Would you return, word for word, the lines of the data below from the line with "Viewport: 1400px width, 857px" through the line with "Given: Click the AWS を最大 6 か月間無料 heading", and no others?

(Items listed in a dataset)
= = =

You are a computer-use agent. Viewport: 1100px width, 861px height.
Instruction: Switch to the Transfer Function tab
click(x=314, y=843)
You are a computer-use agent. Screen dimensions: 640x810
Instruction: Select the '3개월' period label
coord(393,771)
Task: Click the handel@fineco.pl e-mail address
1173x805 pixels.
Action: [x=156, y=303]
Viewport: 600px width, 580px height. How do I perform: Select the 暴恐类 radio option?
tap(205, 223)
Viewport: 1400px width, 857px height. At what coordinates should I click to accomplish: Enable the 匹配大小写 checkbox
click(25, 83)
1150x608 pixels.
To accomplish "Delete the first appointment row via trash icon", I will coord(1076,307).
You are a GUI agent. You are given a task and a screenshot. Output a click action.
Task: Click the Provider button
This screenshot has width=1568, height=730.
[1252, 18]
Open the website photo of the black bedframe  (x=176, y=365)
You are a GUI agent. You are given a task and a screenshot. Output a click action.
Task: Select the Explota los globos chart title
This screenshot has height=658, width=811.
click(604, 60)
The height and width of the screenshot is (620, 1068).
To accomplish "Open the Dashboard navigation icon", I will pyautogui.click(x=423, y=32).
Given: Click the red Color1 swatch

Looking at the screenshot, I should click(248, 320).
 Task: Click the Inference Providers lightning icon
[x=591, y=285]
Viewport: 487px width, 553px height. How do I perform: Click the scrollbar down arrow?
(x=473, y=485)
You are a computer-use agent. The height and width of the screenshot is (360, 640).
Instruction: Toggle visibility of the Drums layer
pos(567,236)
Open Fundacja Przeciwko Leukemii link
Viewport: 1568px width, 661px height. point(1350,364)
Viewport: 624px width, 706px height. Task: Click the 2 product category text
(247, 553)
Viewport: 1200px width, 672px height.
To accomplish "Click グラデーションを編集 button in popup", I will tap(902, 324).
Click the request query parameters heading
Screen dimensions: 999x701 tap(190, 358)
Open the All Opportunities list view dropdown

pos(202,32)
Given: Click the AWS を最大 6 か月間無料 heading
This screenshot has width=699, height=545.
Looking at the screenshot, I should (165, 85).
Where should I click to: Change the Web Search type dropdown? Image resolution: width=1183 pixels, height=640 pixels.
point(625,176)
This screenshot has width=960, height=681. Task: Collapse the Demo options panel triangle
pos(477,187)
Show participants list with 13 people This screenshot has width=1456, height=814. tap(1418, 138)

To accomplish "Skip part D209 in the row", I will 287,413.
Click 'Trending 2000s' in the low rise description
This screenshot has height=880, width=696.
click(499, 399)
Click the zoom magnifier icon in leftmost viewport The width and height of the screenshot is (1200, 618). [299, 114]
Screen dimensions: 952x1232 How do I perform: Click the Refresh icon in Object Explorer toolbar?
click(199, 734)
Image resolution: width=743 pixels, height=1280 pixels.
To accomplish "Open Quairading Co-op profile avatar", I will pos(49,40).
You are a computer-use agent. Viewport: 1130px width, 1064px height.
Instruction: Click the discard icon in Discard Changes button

= = =

** PROBLEM SOLUTION **
Viewport: 1400px width, 857px height. At what coordinates should I click to accomplish: Enable the 匹配大小写 checkbox
click(25, 83)
1150x608 pixels.
To accomplish "Delete the first appointment row via trash icon", I will coord(1076,307).
You are a GUI agent. You are given a task and a screenshot. Output a click action.
Task: Click the Provider button
This screenshot has width=1568, height=730.
[1252, 18]
Open the website photo of the black bedframe  (x=176, y=365)
You are a GUI agent. You are given a task and a screenshot. Output a click action.
Task: Select the Explota los globos chart title
This screenshot has height=658, width=811.
click(604, 60)
The height and width of the screenshot is (620, 1068).
To accomplish "Open the Dashboard navigation icon", I will pyautogui.click(x=423, y=32).
Given: Click the red Color1 swatch

Looking at the screenshot, I should click(248, 320).
 Task: Click the Inference Providers lightning icon
[x=591, y=285]
Viewport: 487px width, 553px height. How do I perform: Click the scrollbar down arrow?
(x=473, y=485)
You are a computer-use agent. The height and width of the screenshot is (360, 640).
Instruction: Toggle visibility of the Drums layer
pos(567,236)
Open Fundacja Przeciwko Leukemii link
Viewport: 1568px width, 661px height. point(1350,364)
Viewport: 624px width, 706px height. Task: Click the 2 product category text
(247, 553)
Viewport: 1200px width, 672px height.
To accomplish "Click グラデーションを編集 button in popup", I will tap(902, 324).
Click the request query parameters heading
Screen dimensions: 999x701 tap(190, 358)
Open the All Opportunities list view dropdown

pos(202,32)
Given: Click the AWS を最大 6 か月間無料 heading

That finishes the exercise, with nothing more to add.